In 1875, the first steam-driven vibrator was created. This was a large machine that could accommodate several patients at a time. Long rods would beat the patients, producing vibrations. In addition to the full-body machine, there was one made to rotate the arms and legs.

A hand-held, battery-operated vibrator was also invented in 1875. This was made possible by recently invented vibrators powered by alternating electric current and dry cell batteries. These devices could all be held in the hand, and could be applied to a large or small area.

The Russian space program began using vibration healing in the 1960s to reduce bone loss in astronauts, who have a higher incidence of bone fractures and density loss than people who have never been in outer space. Currently, the National Aeronautics and Space Administration (NASA) also uses vibration healing to increase the bone mass of astronauts. Similar therapies may also benefit the general population. Osteoporosis is a common ailment of post-menopausal women, leading to fractures and high medical costs.

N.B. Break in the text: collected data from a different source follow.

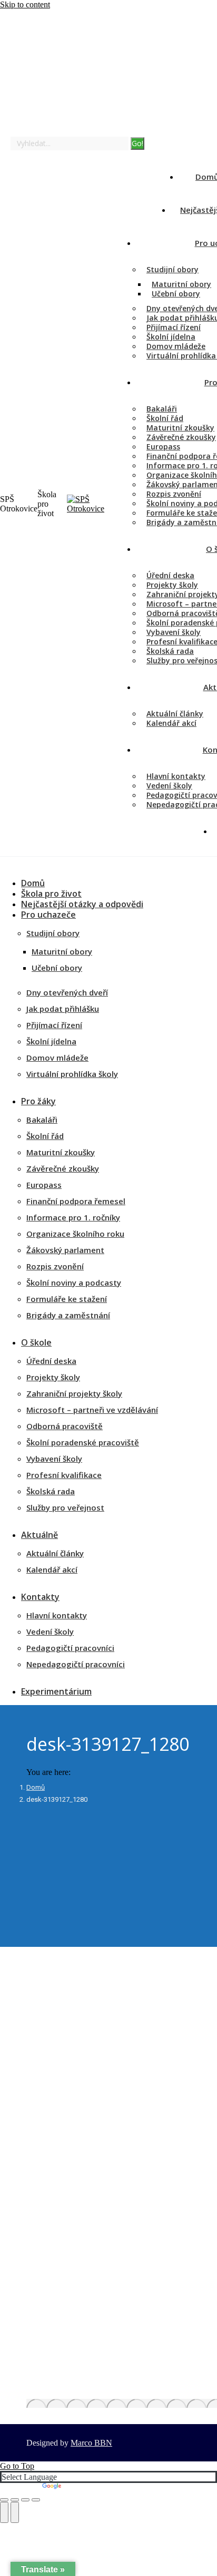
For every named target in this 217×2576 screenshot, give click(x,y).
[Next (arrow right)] (15, 2512)
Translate (78, 2487)
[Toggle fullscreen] (25, 2499)
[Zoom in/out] (36, 2499)
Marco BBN (91, 2442)
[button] (79, 866)
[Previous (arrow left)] (4, 2512)
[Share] (15, 2499)
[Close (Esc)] (4, 2499)
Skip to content (25, 4)
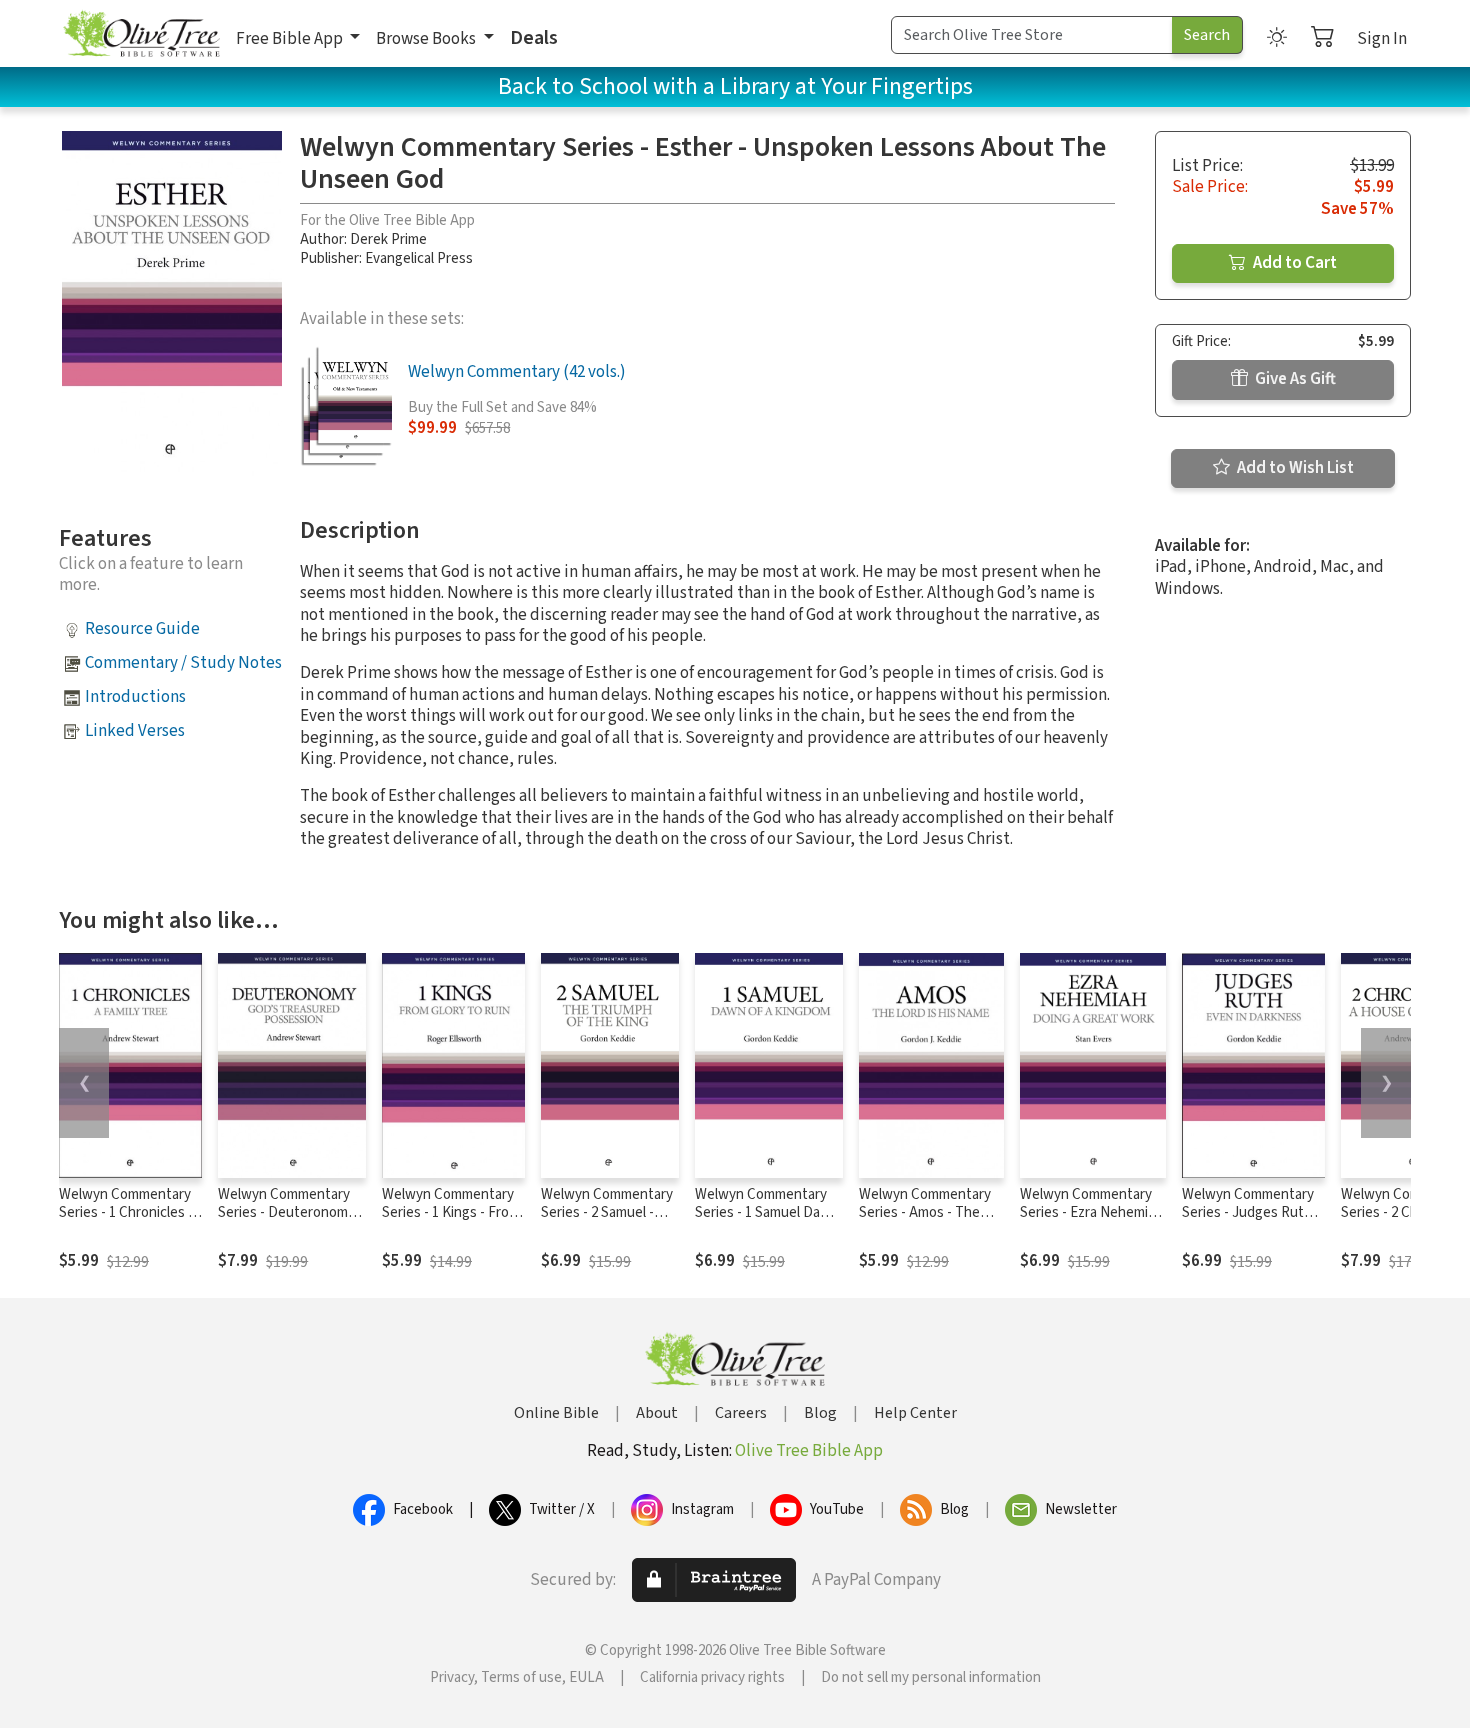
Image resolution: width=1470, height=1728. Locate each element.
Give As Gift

Other ailments treated by vibration healing include arthritis and fibromyalgia. Arthritis is a common ailment in the elderly population and can lead to permanent crippling due to joint damage. Fibromyalgia is a condition that causes chronic pain in joints, muscles, and other tissues of the body. Some practitioners claim that vibration healing is also good for cerebral palsy, multiple sclerosis, and ulcers.

Modern vibration healing is carried out by massage, physical, and occupational therapists, as well as some independent practitioners of alternative medicine. A small, hand-held device is used on localized areas. For generalized healing, a vibrating chair is used. Sessions typically last from 20 minutes to one hour and continue until symptoms are gone, or used indefinitely for preventative measures.